Heather Sellers posted a dinner party what to read list on her blog, Word After Word, recently. Can’t help but notice that so much of the list is nonfiction–which I find myself drawn to more and more these days because. . .dare I say, I find it’s better written, manages to combine interesting subject matter with elegant prose more than much of the fiction that seems to find its way to bookstore shelves today.
I read an agent quote from a Poet’s and Writers interview suggesting that there was a lot of “beautifully written” fiction out there but it didn’t “grab” the agent.
Surely, there must be submissions that do both. . .I’m reading The Lace Reader for a book club right now and while the plot is decent enough, I can barely get through the writing, first person present tense, pretentious and self conscious.

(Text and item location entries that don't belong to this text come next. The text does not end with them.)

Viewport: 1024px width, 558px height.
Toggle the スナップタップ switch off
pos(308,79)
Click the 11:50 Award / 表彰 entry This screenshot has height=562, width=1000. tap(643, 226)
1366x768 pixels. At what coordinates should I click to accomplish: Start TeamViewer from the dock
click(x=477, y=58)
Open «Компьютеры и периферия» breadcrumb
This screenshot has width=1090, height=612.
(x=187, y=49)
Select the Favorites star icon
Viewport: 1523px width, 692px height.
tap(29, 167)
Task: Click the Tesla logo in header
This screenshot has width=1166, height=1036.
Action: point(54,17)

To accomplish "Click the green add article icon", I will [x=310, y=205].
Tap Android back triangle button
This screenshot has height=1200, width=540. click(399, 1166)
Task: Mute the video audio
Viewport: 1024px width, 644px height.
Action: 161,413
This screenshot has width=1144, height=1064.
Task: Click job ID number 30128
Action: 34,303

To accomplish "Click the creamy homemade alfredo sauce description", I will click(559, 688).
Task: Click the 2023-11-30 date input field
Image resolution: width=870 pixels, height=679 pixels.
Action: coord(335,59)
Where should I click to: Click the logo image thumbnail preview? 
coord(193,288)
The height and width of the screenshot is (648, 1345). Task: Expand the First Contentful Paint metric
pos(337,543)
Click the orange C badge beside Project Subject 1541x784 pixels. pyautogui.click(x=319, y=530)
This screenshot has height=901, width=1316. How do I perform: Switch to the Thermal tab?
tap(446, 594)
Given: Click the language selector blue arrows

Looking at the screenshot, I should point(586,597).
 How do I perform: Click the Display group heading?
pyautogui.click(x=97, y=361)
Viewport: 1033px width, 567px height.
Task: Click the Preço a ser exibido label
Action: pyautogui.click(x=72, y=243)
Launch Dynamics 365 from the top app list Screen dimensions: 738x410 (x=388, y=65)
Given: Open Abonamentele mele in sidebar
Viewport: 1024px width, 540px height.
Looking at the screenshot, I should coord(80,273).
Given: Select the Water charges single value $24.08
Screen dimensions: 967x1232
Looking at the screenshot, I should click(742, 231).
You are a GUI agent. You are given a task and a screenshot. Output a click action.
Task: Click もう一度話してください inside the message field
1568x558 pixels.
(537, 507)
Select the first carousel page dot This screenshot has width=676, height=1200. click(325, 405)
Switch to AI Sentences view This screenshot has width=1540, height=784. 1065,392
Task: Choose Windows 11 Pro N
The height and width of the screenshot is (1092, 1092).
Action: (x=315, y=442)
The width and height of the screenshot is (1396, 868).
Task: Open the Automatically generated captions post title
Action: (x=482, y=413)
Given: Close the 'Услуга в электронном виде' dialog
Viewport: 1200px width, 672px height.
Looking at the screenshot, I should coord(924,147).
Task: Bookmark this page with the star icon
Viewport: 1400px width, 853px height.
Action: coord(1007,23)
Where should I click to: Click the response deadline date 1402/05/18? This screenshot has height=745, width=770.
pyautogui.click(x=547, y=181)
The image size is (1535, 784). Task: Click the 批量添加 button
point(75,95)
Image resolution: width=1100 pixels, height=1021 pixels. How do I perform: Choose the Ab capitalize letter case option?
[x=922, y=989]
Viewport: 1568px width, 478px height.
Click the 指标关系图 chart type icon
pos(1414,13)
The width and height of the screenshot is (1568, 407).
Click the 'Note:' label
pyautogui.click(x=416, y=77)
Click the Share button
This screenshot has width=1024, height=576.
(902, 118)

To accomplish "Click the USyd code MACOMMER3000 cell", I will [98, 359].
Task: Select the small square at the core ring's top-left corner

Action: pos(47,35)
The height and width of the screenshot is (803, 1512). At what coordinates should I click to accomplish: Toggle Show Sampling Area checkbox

Is it possible that these editors/agents are revealing a bias against good writing in fiction, believing, when they see it, that they just have a “beautiful little nonstory” on their hands.
Interestingly, one of the other people interviewed described watching teenage girls in a bookstore talking about great books that they’d read and then observed, that, come to think of it, “there are a lot of good books in the YA market these days.” Well written books, too, I’d like to add. I’m rarely disappointed in the writing in a YA book, and the burden of a strong plot is on those books just as much, perhaps more, as their adult counterparts.
Food for thought. What do you think?
Monda says
I think I’d rather spend an evening with fiction, really. It takes a scathingly good story to rope me into nonfiction.
And I think there are several links out there I need to pass along, mostly because I meant to do it this morning and didn’t.
The Ponzi Workshop
US vs. UK
…and my favorite…Papers of a Great Writer
Monda says
Let me try that first one again…
The Ponzi Workshop
(I’m learning how to put links in comments. harder than it looks.)
Cindi says
I used to be very interested in non-fiction and then I felt burned out on them! Now, I read a mixture of non-fiction and fiction. I really agree that YA books are very good. I purchase them for my nieces and sometimes, myself.
Thanks, Cindi
mundanejane says
Wasn’t “The Lace Reader” originally self-published? I may be remembering it all wrong, by now. But I do remember hearing about it on NPR and looking for it. I’m glad I didn’t follow through.
I’m almost always disappointed in the books that get all the raves–the few exceptions being those I read BEFORE hearing all the hype. Thinking about it now, I can see that this seems to suggest more about me than the books themselves.